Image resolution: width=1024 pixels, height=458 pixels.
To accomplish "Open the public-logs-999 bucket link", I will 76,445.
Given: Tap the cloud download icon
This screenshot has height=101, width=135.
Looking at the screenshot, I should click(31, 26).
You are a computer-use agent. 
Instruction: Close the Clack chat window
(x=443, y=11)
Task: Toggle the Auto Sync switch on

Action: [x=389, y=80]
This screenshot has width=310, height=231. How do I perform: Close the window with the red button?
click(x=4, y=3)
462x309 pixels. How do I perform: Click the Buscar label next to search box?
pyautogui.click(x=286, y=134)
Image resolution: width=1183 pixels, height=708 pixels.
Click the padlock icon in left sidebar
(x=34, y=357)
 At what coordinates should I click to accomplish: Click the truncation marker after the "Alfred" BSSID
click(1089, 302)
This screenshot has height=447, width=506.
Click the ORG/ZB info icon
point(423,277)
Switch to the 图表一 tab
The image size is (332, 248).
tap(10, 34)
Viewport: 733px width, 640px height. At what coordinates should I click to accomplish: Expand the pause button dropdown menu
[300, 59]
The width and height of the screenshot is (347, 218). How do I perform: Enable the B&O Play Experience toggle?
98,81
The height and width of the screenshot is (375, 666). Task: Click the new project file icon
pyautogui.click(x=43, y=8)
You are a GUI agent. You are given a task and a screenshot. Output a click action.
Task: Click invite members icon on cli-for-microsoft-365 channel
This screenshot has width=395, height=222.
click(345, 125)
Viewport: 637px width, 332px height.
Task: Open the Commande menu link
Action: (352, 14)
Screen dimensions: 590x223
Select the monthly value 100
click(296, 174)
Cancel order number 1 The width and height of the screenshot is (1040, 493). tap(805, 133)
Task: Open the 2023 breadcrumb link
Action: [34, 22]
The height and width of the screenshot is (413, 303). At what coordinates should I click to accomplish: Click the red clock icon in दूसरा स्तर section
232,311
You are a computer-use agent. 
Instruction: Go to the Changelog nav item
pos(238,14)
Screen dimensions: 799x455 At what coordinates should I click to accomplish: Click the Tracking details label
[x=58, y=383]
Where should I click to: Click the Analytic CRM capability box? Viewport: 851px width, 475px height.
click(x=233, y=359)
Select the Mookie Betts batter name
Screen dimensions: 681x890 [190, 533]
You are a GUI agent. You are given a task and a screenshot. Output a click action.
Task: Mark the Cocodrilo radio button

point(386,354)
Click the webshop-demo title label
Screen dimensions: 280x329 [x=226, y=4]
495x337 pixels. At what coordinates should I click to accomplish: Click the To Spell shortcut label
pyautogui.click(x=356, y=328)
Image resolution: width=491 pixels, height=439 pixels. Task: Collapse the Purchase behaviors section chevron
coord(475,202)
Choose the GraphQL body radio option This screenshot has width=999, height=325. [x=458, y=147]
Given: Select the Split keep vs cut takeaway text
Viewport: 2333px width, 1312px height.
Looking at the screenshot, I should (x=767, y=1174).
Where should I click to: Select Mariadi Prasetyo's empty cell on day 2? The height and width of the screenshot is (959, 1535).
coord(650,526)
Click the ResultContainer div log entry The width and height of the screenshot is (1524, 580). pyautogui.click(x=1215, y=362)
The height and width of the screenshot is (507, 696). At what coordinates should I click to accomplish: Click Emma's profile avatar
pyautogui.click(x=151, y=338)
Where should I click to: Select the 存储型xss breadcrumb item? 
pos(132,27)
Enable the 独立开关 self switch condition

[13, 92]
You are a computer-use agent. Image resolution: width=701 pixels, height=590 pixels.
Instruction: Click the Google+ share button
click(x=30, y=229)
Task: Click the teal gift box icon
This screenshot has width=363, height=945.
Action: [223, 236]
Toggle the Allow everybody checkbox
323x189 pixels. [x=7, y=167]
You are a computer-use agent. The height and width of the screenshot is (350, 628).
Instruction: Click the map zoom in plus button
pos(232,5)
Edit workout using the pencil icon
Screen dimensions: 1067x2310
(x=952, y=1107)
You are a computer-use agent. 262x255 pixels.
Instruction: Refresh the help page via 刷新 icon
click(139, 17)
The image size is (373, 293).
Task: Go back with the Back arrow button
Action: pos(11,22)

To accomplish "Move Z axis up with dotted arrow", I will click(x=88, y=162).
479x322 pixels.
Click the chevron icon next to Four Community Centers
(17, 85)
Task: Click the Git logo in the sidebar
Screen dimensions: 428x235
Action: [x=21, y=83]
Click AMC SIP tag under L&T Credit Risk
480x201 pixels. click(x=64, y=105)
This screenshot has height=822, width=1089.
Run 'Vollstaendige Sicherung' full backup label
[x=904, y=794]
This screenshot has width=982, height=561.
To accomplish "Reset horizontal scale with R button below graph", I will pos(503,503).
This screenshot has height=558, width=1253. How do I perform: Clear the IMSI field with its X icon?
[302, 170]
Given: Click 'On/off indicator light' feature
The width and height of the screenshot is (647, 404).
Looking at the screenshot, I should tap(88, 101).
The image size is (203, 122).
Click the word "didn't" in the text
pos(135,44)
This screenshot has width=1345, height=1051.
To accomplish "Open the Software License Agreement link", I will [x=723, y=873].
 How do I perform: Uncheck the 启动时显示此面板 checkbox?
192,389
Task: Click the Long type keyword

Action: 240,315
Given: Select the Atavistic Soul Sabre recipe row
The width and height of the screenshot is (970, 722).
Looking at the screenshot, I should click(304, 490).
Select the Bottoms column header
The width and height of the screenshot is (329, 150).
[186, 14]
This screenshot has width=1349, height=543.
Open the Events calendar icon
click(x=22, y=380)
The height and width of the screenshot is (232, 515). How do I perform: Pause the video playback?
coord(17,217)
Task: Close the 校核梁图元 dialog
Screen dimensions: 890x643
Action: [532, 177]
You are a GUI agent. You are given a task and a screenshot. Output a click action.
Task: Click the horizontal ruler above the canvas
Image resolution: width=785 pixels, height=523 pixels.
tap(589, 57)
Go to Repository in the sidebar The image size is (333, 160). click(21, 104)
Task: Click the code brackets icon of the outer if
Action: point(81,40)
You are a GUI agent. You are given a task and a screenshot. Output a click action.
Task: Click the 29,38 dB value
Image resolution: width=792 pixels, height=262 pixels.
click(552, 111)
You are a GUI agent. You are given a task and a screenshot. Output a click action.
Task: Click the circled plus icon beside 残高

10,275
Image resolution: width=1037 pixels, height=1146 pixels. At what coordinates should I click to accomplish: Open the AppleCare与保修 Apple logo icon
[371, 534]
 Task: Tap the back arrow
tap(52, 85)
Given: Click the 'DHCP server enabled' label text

________

• PROBLEM DESCRIPTION: Please write out the entries above in full, exactly as they read.

• YOUR RESPONSE:
Image resolution: width=1024 pixels, height=458 pixels.
To accomplish "Open the public-logs-999 bucket link", I will 76,445.
Given: Tap the cloud download icon
This screenshot has height=101, width=135.
Looking at the screenshot, I should click(31, 26).
You are a computer-use agent. 
Instruction: Close the Clack chat window
(x=443, y=11)
Task: Toggle the Auto Sync switch on

Action: [x=389, y=80]
This screenshot has width=310, height=231. How do I perform: Close the window with the red button?
click(x=4, y=3)
462x309 pixels. How do I perform: Click the Buscar label next to search box?
pyautogui.click(x=286, y=134)
Image resolution: width=1183 pixels, height=708 pixels.
Click the padlock icon in left sidebar
(x=34, y=357)
 At what coordinates should I click to accomplish: Click the truncation marker after the "Alfred" BSSID
click(1089, 302)
This screenshot has height=447, width=506.
Click the ORG/ZB info icon
point(423,277)
Switch to the 图表一 tab
The image size is (332, 248).
tap(10, 34)
Viewport: 733px width, 640px height. At what coordinates should I click to accomplish: Expand the pause button dropdown menu
[300, 59]
The width and height of the screenshot is (347, 218). How do I perform: Enable the B&O Play Experience toggle?
98,81
The height and width of the screenshot is (375, 666). Task: Click the new project file icon
pyautogui.click(x=43, y=8)
You are a GUI agent. You are given a task and a screenshot. Output a click action.
Task: Click invite members icon on cli-for-microsoft-365 channel
This screenshot has width=395, height=222.
click(345, 125)
Viewport: 637px width, 332px height.
Task: Open the Commande menu link
Action: (352, 14)
Screen dimensions: 590x223
Select the monthly value 100
click(296, 174)
Cancel order number 1 The width and height of the screenshot is (1040, 493). tap(805, 133)
Task: Open the 2023 breadcrumb link
Action: [34, 22]
The height and width of the screenshot is (413, 303). At what coordinates should I click to accomplish: Click the red clock icon in दूसरा स्तर section
232,311
You are a computer-use agent. 
Instruction: Go to the Changelog nav item
pos(238,14)
Screen dimensions: 799x455 At what coordinates should I click to accomplish: Click the Tracking details label
[x=58, y=383]
Where should I click to: Click the Analytic CRM capability box? Viewport: 851px width, 475px height.
click(x=233, y=359)
Select the Mookie Betts batter name
Screen dimensions: 681x890 [190, 533]
You are a GUI agent. You are given a task and a screenshot. Output a click action.
Task: Mark the Cocodrilo radio button

point(386,354)
Click the webshop-demo title label
Screen dimensions: 280x329 [x=226, y=4]
495x337 pixels. At what coordinates should I click to accomplish: Click the To Spell shortcut label
pyautogui.click(x=356, y=328)
Image resolution: width=491 pixels, height=439 pixels. Task: Collapse the Purchase behaviors section chevron
coord(475,202)
Choose the GraphQL body radio option This screenshot has width=999, height=325. [x=458, y=147]
Given: Select the Split keep vs cut takeaway text
Viewport: 2333px width, 1312px height.
Looking at the screenshot, I should (x=767, y=1174).
Where should I click to: Select Mariadi Prasetyo's empty cell on day 2? The height and width of the screenshot is (959, 1535).
coord(650,526)
Click the ResultContainer div log entry The width and height of the screenshot is (1524, 580). pyautogui.click(x=1215, y=362)
The height and width of the screenshot is (507, 696). At what coordinates should I click to accomplish: Click Emma's profile avatar
pyautogui.click(x=151, y=338)
Where should I click to: Select the 存储型xss breadcrumb item? 
pos(132,27)
Enable the 独立开关 self switch condition

[13, 92]
You are a computer-use agent. Image resolution: width=701 pixels, height=590 pixels.
Instruction: Click the Google+ share button
click(x=30, y=229)
Task: Click the teal gift box icon
This screenshot has width=363, height=945.
Action: [223, 236]
Toggle the Allow everybody checkbox
323x189 pixels. [x=7, y=167]
You are a computer-use agent. The height and width of the screenshot is (350, 628).
Instruction: Click the map zoom in plus button
pos(232,5)
Edit workout using the pencil icon
Screen dimensions: 1067x2310
(x=952, y=1107)
You are a computer-use agent. 262x255 pixels.
Instruction: Refresh the help page via 刷新 icon
click(139, 17)
The image size is (373, 293).
Task: Go back with the Back arrow button
Action: pos(11,22)

To accomplish "Move Z axis up with dotted arrow", I will click(x=88, y=162).
479x322 pixels.
Click the chevron icon next to Four Community Centers
(17, 85)
Task: Click the Git logo in the sidebar
Screen dimensions: 428x235
Action: [x=21, y=83]
Click AMC SIP tag under L&T Credit Risk
480x201 pixels. click(x=64, y=105)
This screenshot has height=822, width=1089.
Run 'Vollstaendige Sicherung' full backup label
[x=904, y=794]
This screenshot has width=982, height=561.
To accomplish "Reset horizontal scale with R button below graph", I will pos(503,503).
This screenshot has height=558, width=1253. How do I perform: Clear the IMSI field with its X icon?
[302, 170]
Given: Click 'On/off indicator light' feature
The width and height of the screenshot is (647, 404).
Looking at the screenshot, I should tap(88, 101).
The image size is (203, 122).
Click the word "didn't" in the text
pos(135,44)
This screenshot has width=1345, height=1051.
To accomplish "Open the Software License Agreement link", I will [x=723, y=873].
 How do I perform: Uncheck the 启动时显示此面板 checkbox?
192,389
Task: Click the Long type keyword

Action: 240,315
Given: Select the Atavistic Soul Sabre recipe row
The width and height of the screenshot is (970, 722).
Looking at the screenshot, I should click(304, 490).
Select the Bottoms column header
The width and height of the screenshot is (329, 150).
[186, 14]
This screenshot has width=1349, height=543.
Open the Events calendar icon
click(x=22, y=380)
The height and width of the screenshot is (232, 515). How do I perform: Pause the video playback?
coord(17,217)
Task: Close the 校核梁图元 dialog
Screen dimensions: 890x643
Action: [532, 177]
You are a GUI agent. You are given a task and a screenshot. Output a click action.
Task: Click the horizontal ruler above the canvas
Image resolution: width=785 pixels, height=523 pixels.
tap(589, 57)
Go to Repository in the sidebar The image size is (333, 160). click(21, 104)
Task: Click the code brackets icon of the outer if
Action: point(81,40)
You are a GUI agent. You are given a task and a screenshot. Output a click action.
Task: Click the 29,38 dB value
Image resolution: width=792 pixels, height=262 pixels.
click(552, 111)
You are a GUI agent. You are given a task and a screenshot. Output a click action.
Task: Click the circled plus icon beside 残高

10,275
Image resolution: width=1037 pixels, height=1146 pixels. At what coordinates should I click to accomplish: Open the AppleCare与保修 Apple logo icon
[371, 534]
 Task: Tap the back arrow
tap(52, 85)
Given: Click the 'DHCP server enabled' label text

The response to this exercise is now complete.